PAGE EXCERPT Block Start
Leveraging Secure Vault does not use the manufacturing page (MFG) generated by the prototyping scripts. Instead it uses the WirelessDevice.json and DeviceProfile.json files obtained as outputs from the prototyping scripts described in the Prototyping APIs section. The steps are as follows:

  1. The initialization script creates an output file (.s37) containing a part of the manufacturing page that is identical for all the devices created using the same Device Profile.

  2. The output of this initialization script can optionally include the Sidewalk application binary.

  3. The device-specific information is provisioned to the device using the provisioning script. Here, the rest of the manufacturing page on the device will be completed with the device-specific information.

To summarize, the initialization script generates an output file that can be flashed to all devices. Then the provisioning script is used to provision the device credentials. The credentials are wrapped by keys contained in the Secure Vault and stored in the Default NVM3 Instance as described in the Non-Volatile Memory Use section.

OpenSSL Private Key Provisioning Walkthrough (Deprecated)#

Device certificate is generated outside of the device so it is intrinsically less secure. Amazon's signing server tool generates device certificates using OpenSSL and YubiHSM.

Here is an overview of what happens in this mode:

  1. All dynamic data is sent to the device.

  2. ED25519 and P256R1 device private keys are wrapped by the Secure Vault.

Production provisioning scripts consist of two functions: initialization and provisioning. The scripts can be used in three different configurations:

  1. You can include the application binary in the initialization script and use the output of the script in the provisioning script. This flashes both binaries containing the application, MFG common section, and MFG device-specific section.

  2. You can call the initialization script with the application binary. Flash the resulting image, which contains the application and MFG common section, on your device. Then call the provisioning script without the initialization image (sid-init-img) option to flash the remaining MFG device-specific information.

  3. You can omit the application binary in the initialization script (sid-app option). You will have to flash the output of the initialization script (MFG common section) before calling the provisioning one. Then you can call the provisioning script (MFG device-specific section). The application binary can be flashed at any point or added as an argument of the provisioning script (using the sid-init-img option).

In all the flows, the only hard requirement is to flash the output of initialize_silabs.py (sid.s37) before calling silabs_provision.py. The common information in the manufacturing page must be on the device before the device-specific one. See the diagram below for more details.
PAGE EXCERPT Block End
DATA LISTING Block Start
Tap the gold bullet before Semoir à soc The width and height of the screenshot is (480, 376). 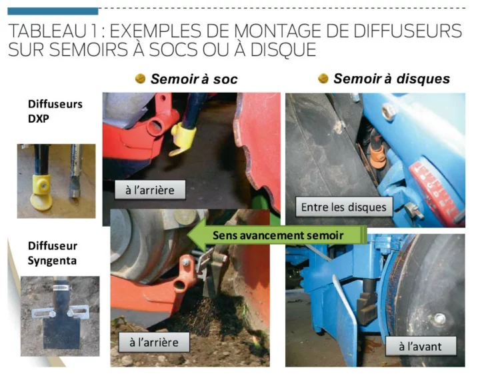pos(140,79)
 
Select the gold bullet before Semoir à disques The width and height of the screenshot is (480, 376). pos(323,79)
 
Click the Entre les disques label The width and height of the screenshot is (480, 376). pos(344,207)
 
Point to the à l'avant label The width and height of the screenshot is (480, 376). pos(420,346)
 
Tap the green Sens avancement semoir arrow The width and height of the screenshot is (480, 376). pos(277,235)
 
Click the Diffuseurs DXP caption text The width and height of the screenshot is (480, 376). pos(55,111)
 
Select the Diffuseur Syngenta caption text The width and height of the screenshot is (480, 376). pos(53,253)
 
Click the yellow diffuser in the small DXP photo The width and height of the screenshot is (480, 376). pos(42,192)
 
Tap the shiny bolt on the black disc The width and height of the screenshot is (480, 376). pos(439,319)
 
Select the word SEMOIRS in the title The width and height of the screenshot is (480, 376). pos(89,49)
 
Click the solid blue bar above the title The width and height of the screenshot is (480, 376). pos(53,11)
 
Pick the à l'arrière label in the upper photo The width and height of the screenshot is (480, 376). pos(150,190)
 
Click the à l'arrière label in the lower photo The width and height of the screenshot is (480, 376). pos(154,342)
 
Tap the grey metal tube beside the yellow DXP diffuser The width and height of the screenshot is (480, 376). pos(75,171)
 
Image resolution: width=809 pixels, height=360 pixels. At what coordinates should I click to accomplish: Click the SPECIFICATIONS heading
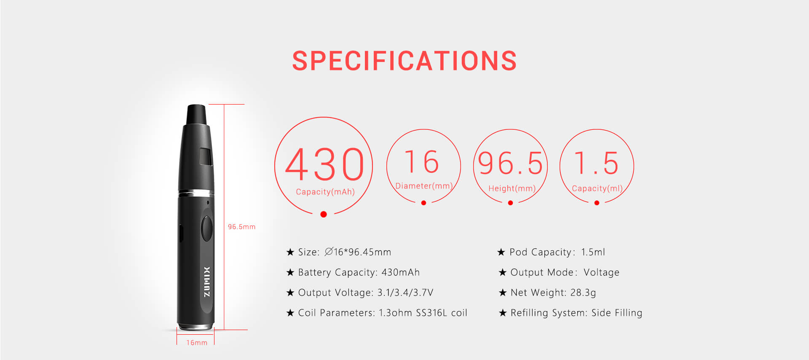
DATA LISTING Block End
Please answer from the Secure Vault provisioning excerpt: which files does Leveraging Secure Vault use instead of the manufacturing page generated by the prototyping scripts? You can set the material aside.

The WirelessDevice.json and DeviceProfile.json files produced by the prototyping scripts.